A western that women can watch. Without being too sexist, western cinema has always been tailored towards men. I have many fond memories watching Clint Eastwood on my grandads lap, and became fond of the genre through his love of it. Whilst previous films feature many women, I’ve had to bask in their backseat stereotypes. (Unless we’re happy to accept Calamity Jane as one?).

The Stolen Valley offers its viewers a classic western cinema experience with a nail biter storyline as we follow two strong female protagonists, in a constant battle of their own morality and seeking justice.


The Stolen Valley is an independent western thriller written & directed by Jesse Edwards. The story surrounds Mexican Navajo mechanic Lupe Reyes who seeks help from the father she's never met to save her dying mother. She accidentally helps an outlaw cowgirl rob a pawn shop, and the two continue the journey together. Once they meet her estranged father, he’s not as expected and Lupe learns more than she bargained for.



From the get-go we’re given high drama with bull-fights, fighting and shootouts. There is also high emotion from a family whose mother is taken ill, so we quickly learn that for both our female protagonists, the stakes are high.

The Stolen Valley has some beautiful close up shots. However the cinematography can be very dark at times and whilst this adds severity to scenes, the dark shadows on the characters faces take away from their facial expressions and emotion. What also makes a western is the vast landscapes, small towns, deserts, saloons, rugged terrain and most likely a 1800’s feel. We’re brought into more modern times, but we have some beautiful aerial shots of the desert on their drive.

The Stolen Valey

At the helm is two strong female leads, opposite in nature, who compliment each other strongly throughout the film. They’re not over-played or over-dramatised, making their story and building relationship believable. They do play into classic female stereotypes; lead by desire to protect family, and searching for love and acceptance. There is also a scene where they dance to escape some men who are cashing them - it’s fun - but it’s women using their body to escape. However, they bring a beautiful balance of masculine and feminine within women; how women can be strong and sensitive, and how they can be thoughtful and reckless.

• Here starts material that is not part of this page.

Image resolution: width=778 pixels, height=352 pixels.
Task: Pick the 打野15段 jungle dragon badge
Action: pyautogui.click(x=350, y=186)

There is a political undertone, surrounding taking people's land and selling it for oil. It also heightens the American medical system as the whole story starts needing to pay medical bills.

The Stolen Valey

Unfortunately, the ending is a let-down. There’s an unnecessary, cheesy twist, and after watching two strong, determined women lead the film, to be saved by their half brother is deflating. There’s a lot of talking, and gunfire which leads to no emotional deaths. There are a few heartfelt moments at the end, which is lovely, they just needed to get there sooner.

The Stolen Valley is an emotional ride, and offers its viewers a story of friendship, self-identity, culture, and family.